Cowell wrote that if the court upholds the regulations, “additional information will be provided Monday of next week.” Lauren Waldron, shared the city’s new policy in an email Tuesday.
Roanoke’s COVID-19 policy on vaccination, testing, and face covering use applies to all employees of the city, except for employees who do not report to a workplace where other individuals (such as coworkers or customers) are present; employees while working from home; and employees who work exclusively outdoors. As of the effective date of this policy, the city does not employ anyone no city considered to work exclusively outdoors.
The city’s policy requires all employees to report their vaccination status and, if vaccinated, provide proof of vaccination. “Employees not in compliance with this policy will be subject to discipline, including but not limited to being placed on unpaid leave until coming into compliance with this policy. Multiple violations may result in termination,” the policy said.
Roanoke’s weighing of a vaccine requirement came on the same day that Gov.-elect Glenn Youngkin and Attorney General-elect Jason Miyares announced once the new administration is sworn in this weekend, Virginia would join other Republican-led states and business groups in challenging federal mandates intended to increase the nation’s COVID-19 vaccination rate.
“While we believe that the vaccine is a critical tool in the fight against COVID-19, we strongly believe that the federal government cannot impose its will and restrict the freedoms of Americans and that Virginia is at its best when her people are allowed to make the best decisions for their families or businesses,” Youngkin and Miyares said in the joint statement.

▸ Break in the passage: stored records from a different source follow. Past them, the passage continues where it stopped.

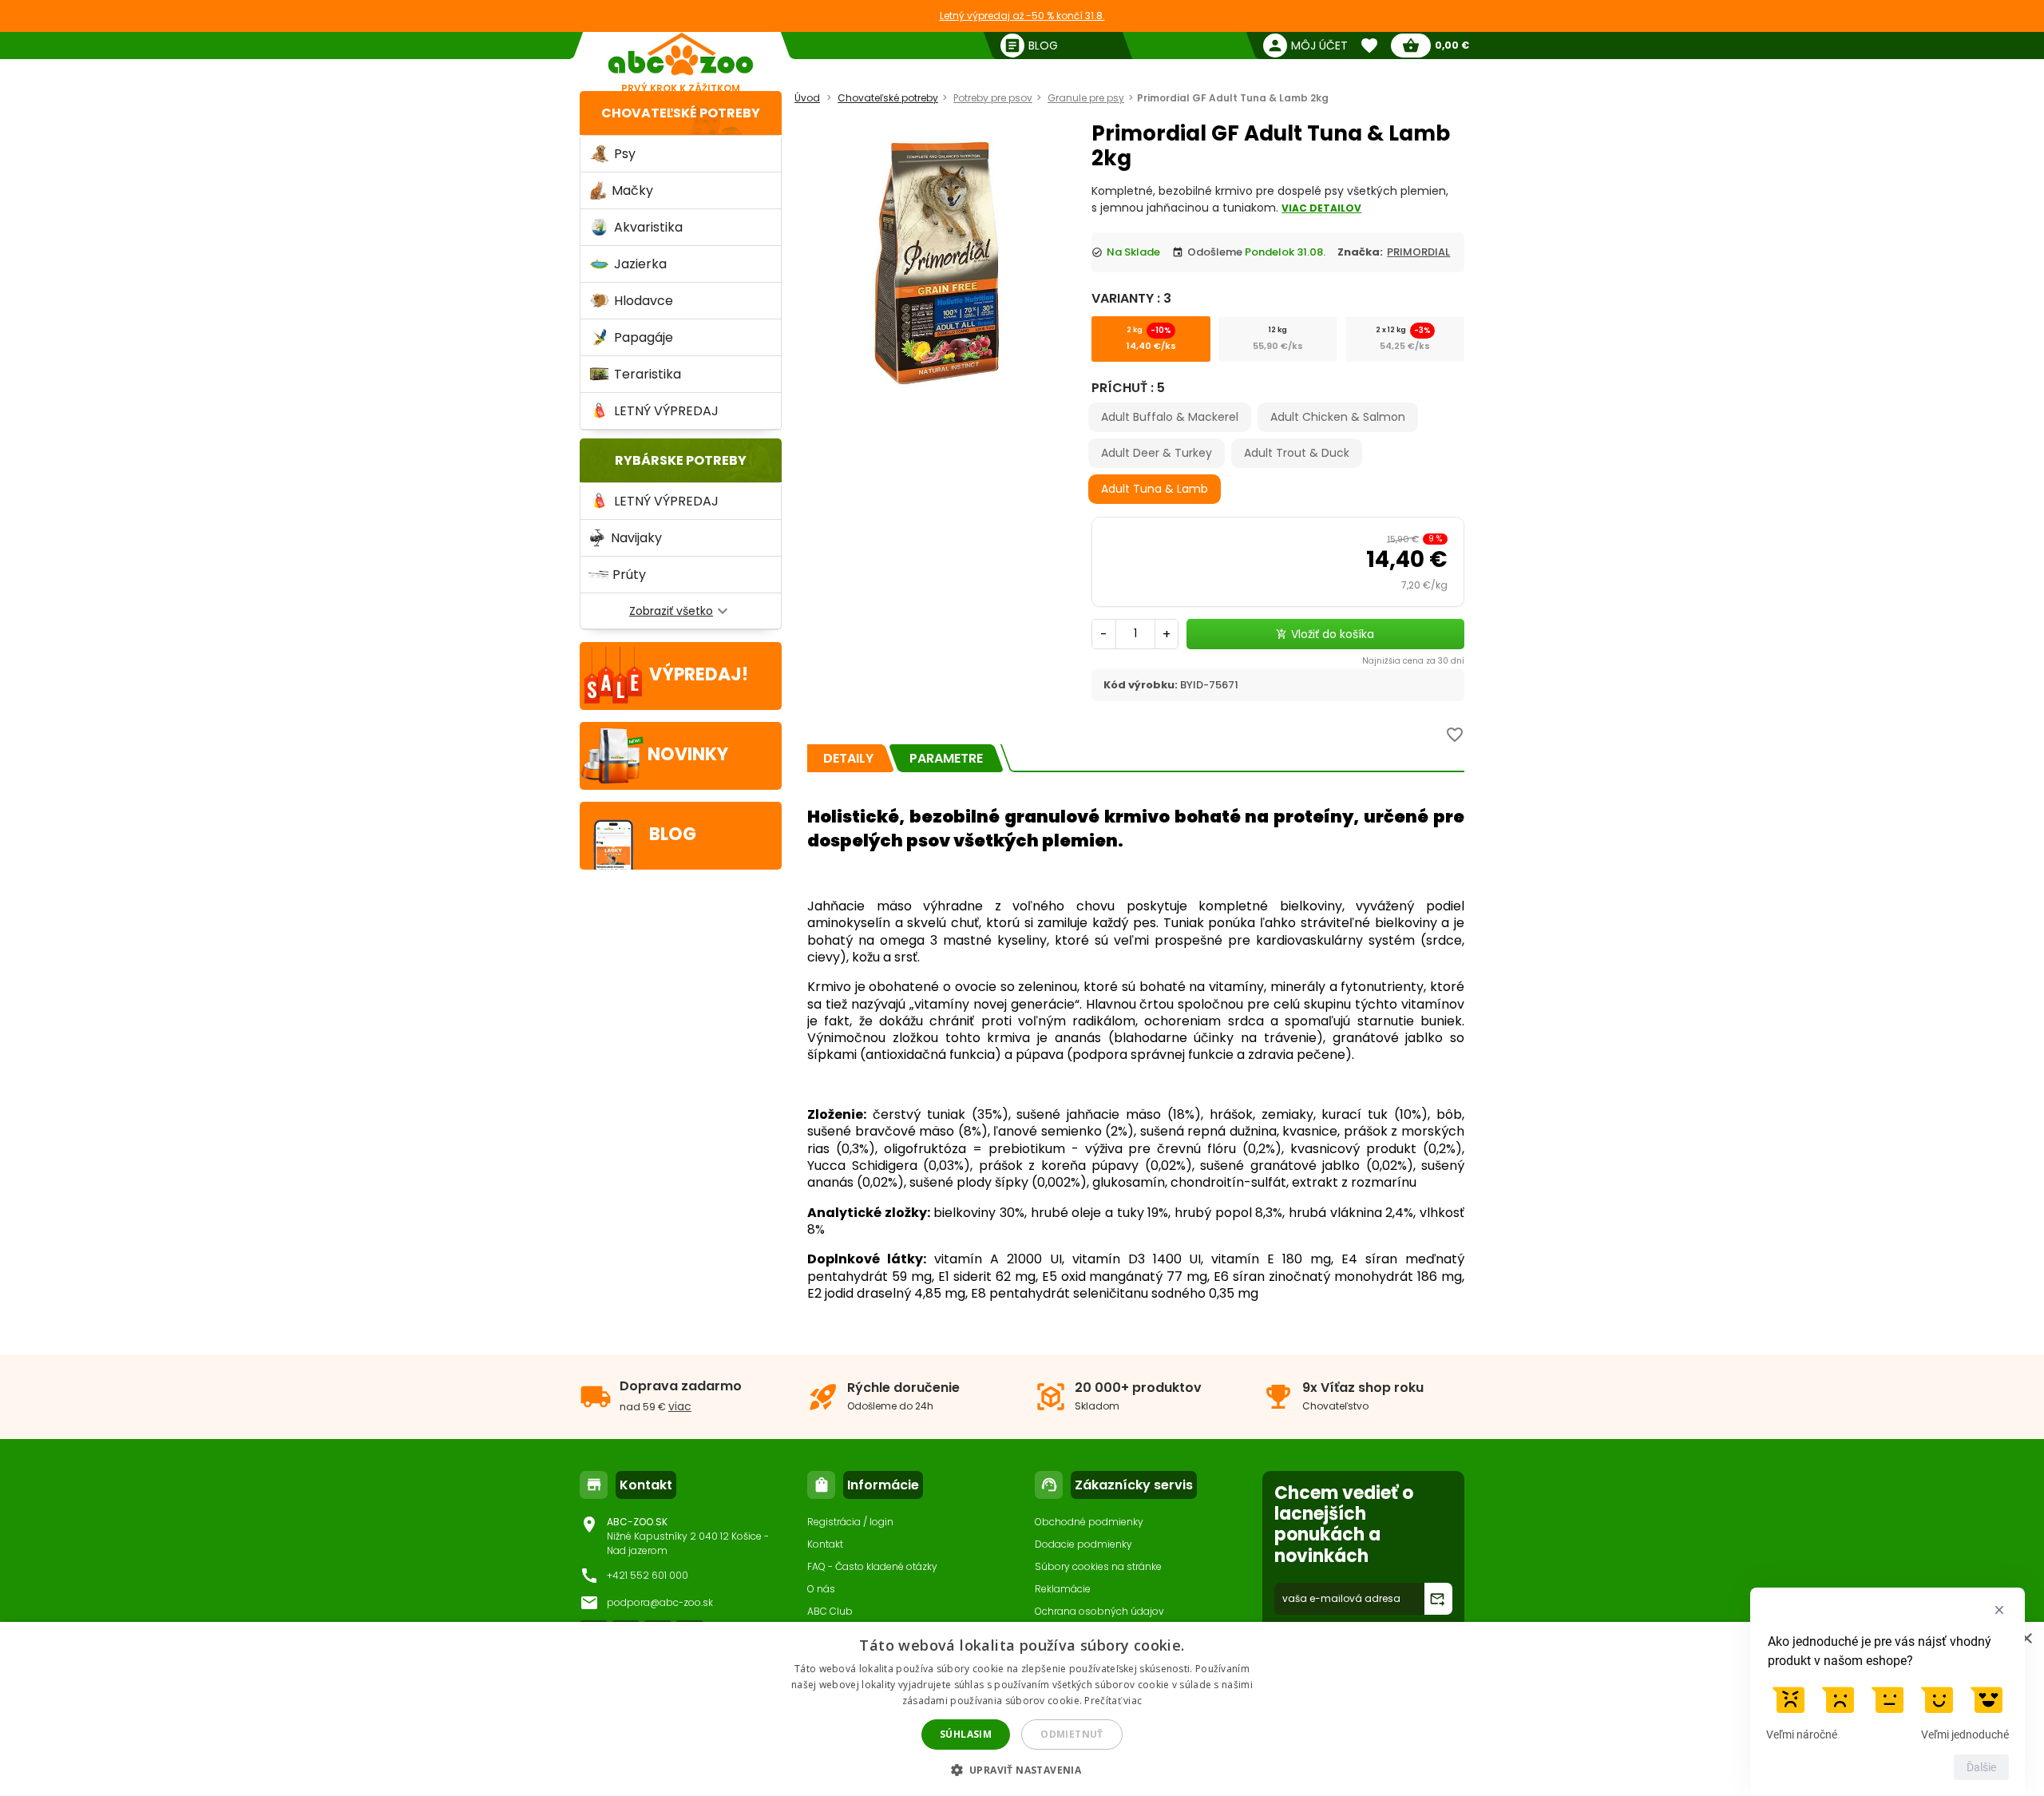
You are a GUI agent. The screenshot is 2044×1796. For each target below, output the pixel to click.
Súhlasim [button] (966, 1734)
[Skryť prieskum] (1999, 1610)
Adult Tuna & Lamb (1154, 489)
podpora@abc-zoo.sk (660, 1602)
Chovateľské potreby (680, 113)
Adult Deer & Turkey (1156, 453)
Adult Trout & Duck (1296, 453)
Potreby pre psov (992, 98)
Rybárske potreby (681, 460)
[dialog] (1022, 1709)
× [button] (2026, 1639)
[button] (1022, 1769)
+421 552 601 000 (647, 1575)
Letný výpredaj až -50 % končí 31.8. (1022, 15)
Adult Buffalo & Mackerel (1169, 417)
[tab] (848, 758)
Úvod (807, 98)
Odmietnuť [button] (1071, 1734)
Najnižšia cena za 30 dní (1413, 661)
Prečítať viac (1113, 1700)
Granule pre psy (1086, 98)
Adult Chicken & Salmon (1337, 417)
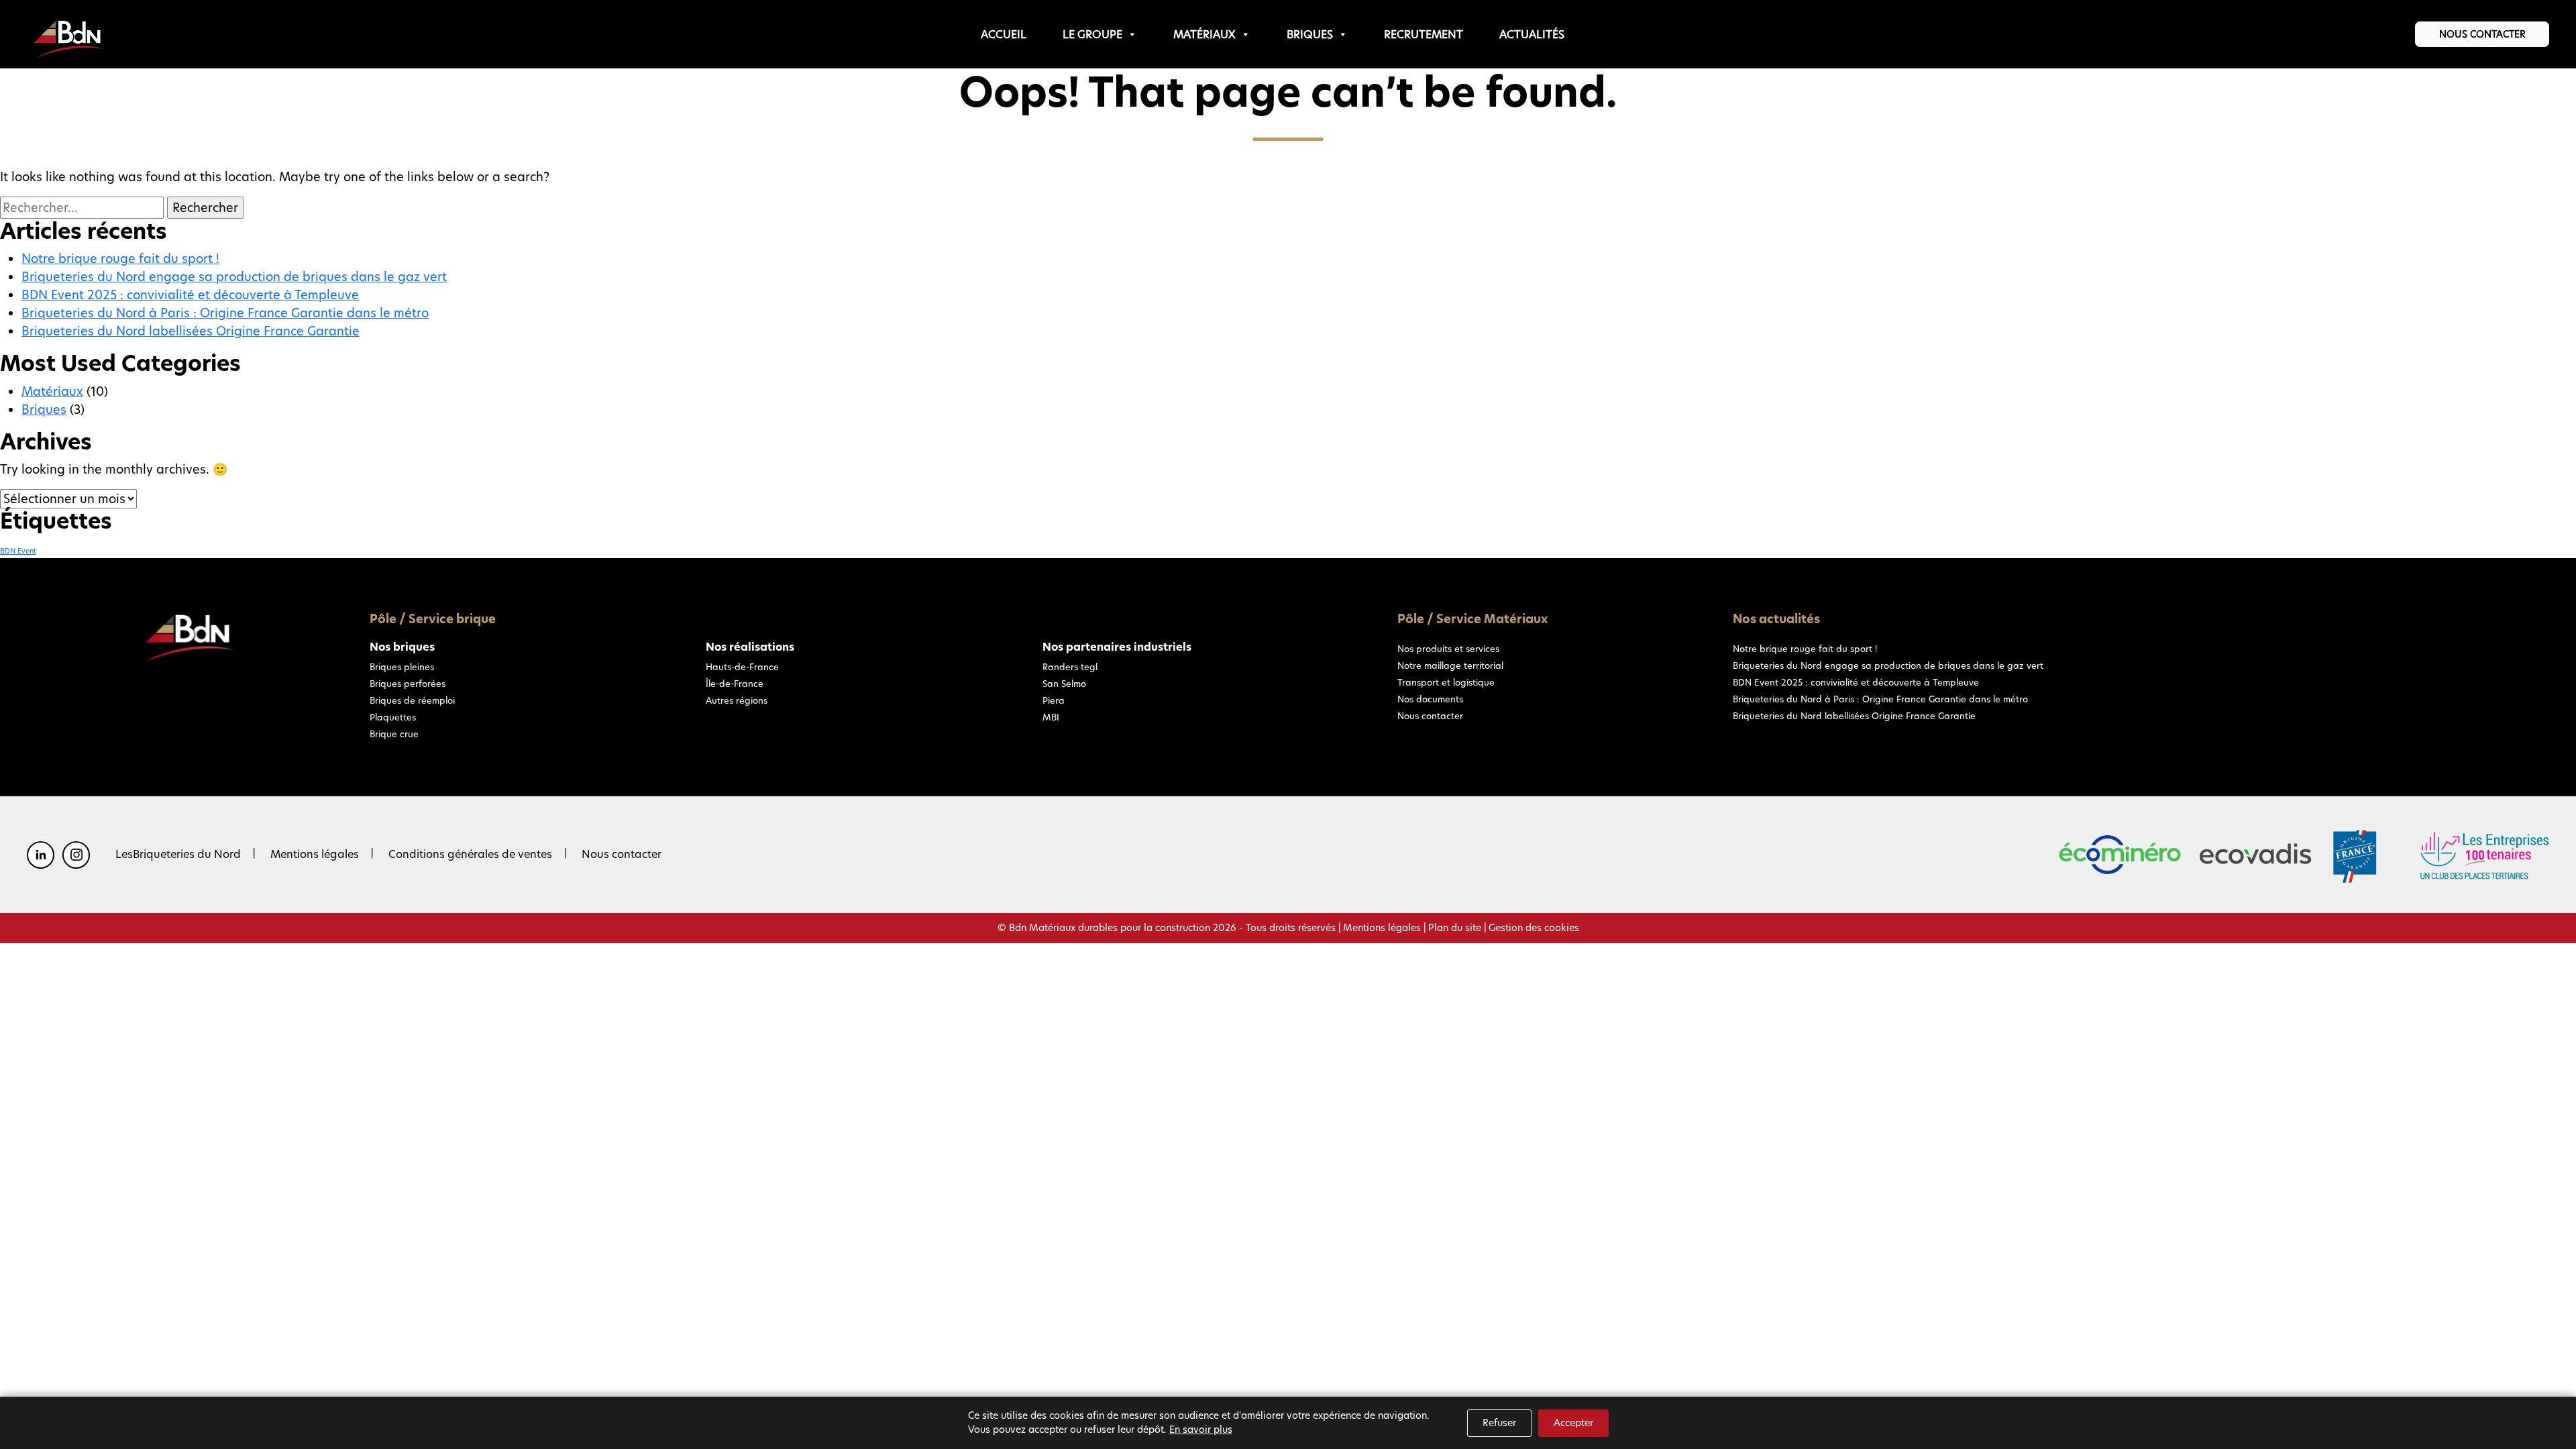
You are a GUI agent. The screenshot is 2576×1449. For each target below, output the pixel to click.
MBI (1050, 717)
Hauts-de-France (742, 667)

Roanoke Mayor Sherman Lea first raised the topic of a vaccine mandate for city employees at a City Council meeting in early August, but he backed off the idea a few days later. Cowell said in an internal email on Aug. 6 that he had been unaware of Lea’s position, “or his intent to discuss this at an upcoming council meeting.” While Cowell reinstated a mask mandate during the Delta surge that had been lifted over the summer, he did not go as far as requiring employees to get the shot. “I currently have no intent of instituting any form of mandatory vaccinations,” he said in the email. “I continue to strongly encourage vaccination as the best means to protect you, your fellow workers and family, and I also believe it represents the best way to get the pandemic under control. However, I also recognize that getting vaccinated remains a personal choice.” Cowell reiterated his position in another email from Sept. 27, although he also pointed out that the city would have no choice but follow a mandate issued by the Virginia Department of Labor and Industry.
In his email to employees, Cowell cited the test positivity rate in Roanoke which on Friday was 23.4% – significantly higher than at any point in the pandemic. “Cases among the city workforce continue to increase with at least 32 new cases just this week through today,” Cowell said.